Exercise description — Convert all the material below into a Markdown table with a Row column giving a running number and a Line column holding each line, leaving out blank lines.

════

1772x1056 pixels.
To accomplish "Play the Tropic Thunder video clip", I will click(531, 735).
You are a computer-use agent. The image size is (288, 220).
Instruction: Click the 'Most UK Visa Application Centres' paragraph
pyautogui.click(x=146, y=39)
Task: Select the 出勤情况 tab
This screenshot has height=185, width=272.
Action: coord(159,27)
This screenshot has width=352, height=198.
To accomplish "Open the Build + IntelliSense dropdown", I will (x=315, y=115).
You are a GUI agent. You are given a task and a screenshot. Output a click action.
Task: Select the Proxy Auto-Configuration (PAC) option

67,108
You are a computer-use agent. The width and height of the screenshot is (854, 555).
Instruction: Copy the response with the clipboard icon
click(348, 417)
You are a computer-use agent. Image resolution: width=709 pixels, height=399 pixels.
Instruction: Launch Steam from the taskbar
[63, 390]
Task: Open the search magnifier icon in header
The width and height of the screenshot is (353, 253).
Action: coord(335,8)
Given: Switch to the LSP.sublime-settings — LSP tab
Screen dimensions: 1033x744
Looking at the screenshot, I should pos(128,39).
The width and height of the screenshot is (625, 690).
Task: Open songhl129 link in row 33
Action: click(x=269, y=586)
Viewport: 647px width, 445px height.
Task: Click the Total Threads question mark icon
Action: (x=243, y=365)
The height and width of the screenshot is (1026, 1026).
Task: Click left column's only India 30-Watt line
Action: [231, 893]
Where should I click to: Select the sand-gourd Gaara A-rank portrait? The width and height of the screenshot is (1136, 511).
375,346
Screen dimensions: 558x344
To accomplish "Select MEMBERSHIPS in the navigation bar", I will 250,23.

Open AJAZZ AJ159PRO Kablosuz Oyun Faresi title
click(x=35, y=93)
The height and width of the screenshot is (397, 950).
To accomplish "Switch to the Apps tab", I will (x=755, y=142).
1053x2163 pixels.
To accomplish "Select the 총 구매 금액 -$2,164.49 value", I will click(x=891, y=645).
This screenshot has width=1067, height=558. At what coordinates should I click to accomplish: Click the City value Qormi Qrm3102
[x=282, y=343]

════

Task response —
| Row | Line |
|---|---|
| 1 | 1772x1056 pixels. |
| 2 | To accomplish "Play the Tropic Thunder video clip", I will click(531, 735). |
| 3 | You are a computer-use agent. The image size is (288, 220). |
| 4 | Instruction: Click the 'Most UK Visa Application Centres' paragraph |
| 5 | pyautogui.click(x=146, y=39) |
| 6 | Task: Select the 出勤情况 tab |
| 7 | This screenshot has height=185, width=272. |
| 8 | Action: coord(159,27) |
| 9 | This screenshot has width=352, height=198. |
| 10 | To accomplish "Open the Build + IntelliSense dropdown", I will (x=315, y=115). |
| 11 | You are a GUI agent. You are given a task and a screenshot. Output a click action. |
| 12 | Task: Select the Proxy Auto-Configuration (PAC) option |
| 13 | 67,108 |
| 14 | You are a computer-use agent. The width and height of the screenshot is (854, 555). |
| 15 | Instruction: Copy the response with the clipboard icon |
| 16 | click(348, 417) |
| 17 | You are a computer-use agent. Image resolution: width=709 pixels, height=399 pixels. |
| 18 | Instruction: Launch Steam from the taskbar |
| 19 | [63, 390] |
| 20 | Task: Open the search magnifier icon in header |
| 21 | The width and height of the screenshot is (353, 253). |
| 22 | Action: coord(335,8) |
| 23 | Given: Switch to the LSP.sublime-settings — LSP tab |
| 24 | Screen dimensions: 1033x744 |
| 25 | Looking at the screenshot, I should pos(128,39). |
| 26 | The width and height of the screenshot is (625, 690). |
| 27 | Task: Open songhl129 link in row 33 |
| 28 | Action: click(x=269, y=586) |
| 29 | Viewport: 647px width, 445px height. |
| 30 | Task: Click the Total Threads question mark icon |
| 31 | Action: (x=243, y=365) |
| 32 | The height and width of the screenshot is (1026, 1026). |
| 33 | Task: Click left column's only India 30-Watt line |
| 34 | Action: [231, 893] |
| 35 | Where should I click to: Select the sand-gourd Gaara A-rank portrait? The width and height of the screenshot is (1136, 511). |
| 36 | 375,346 |
| 37 | Screen dimensions: 558x344 |
| 38 | To accomplish "Select MEMBERSHIPS in the navigation bar", I will 250,23. |
| 39 | Open AJAZZ AJ159PRO Kablosuz Oyun Faresi title |
| 40 | click(x=35, y=93) |
| 41 | The height and width of the screenshot is (397, 950). |
| 42 | To accomplish "Switch to the Apps tab", I will (x=755, y=142). |
| 43 | 1053x2163 pixels. |
| 44 | To accomplish "Select the 총 구매 금액 -$2,164.49 value", I will click(x=891, y=645). |
| 45 | This screenshot has width=1067, height=558. At what coordinates should I click to accomplish: Click the City value Qormi Qrm3102 |
| 46 | [x=282, y=343] |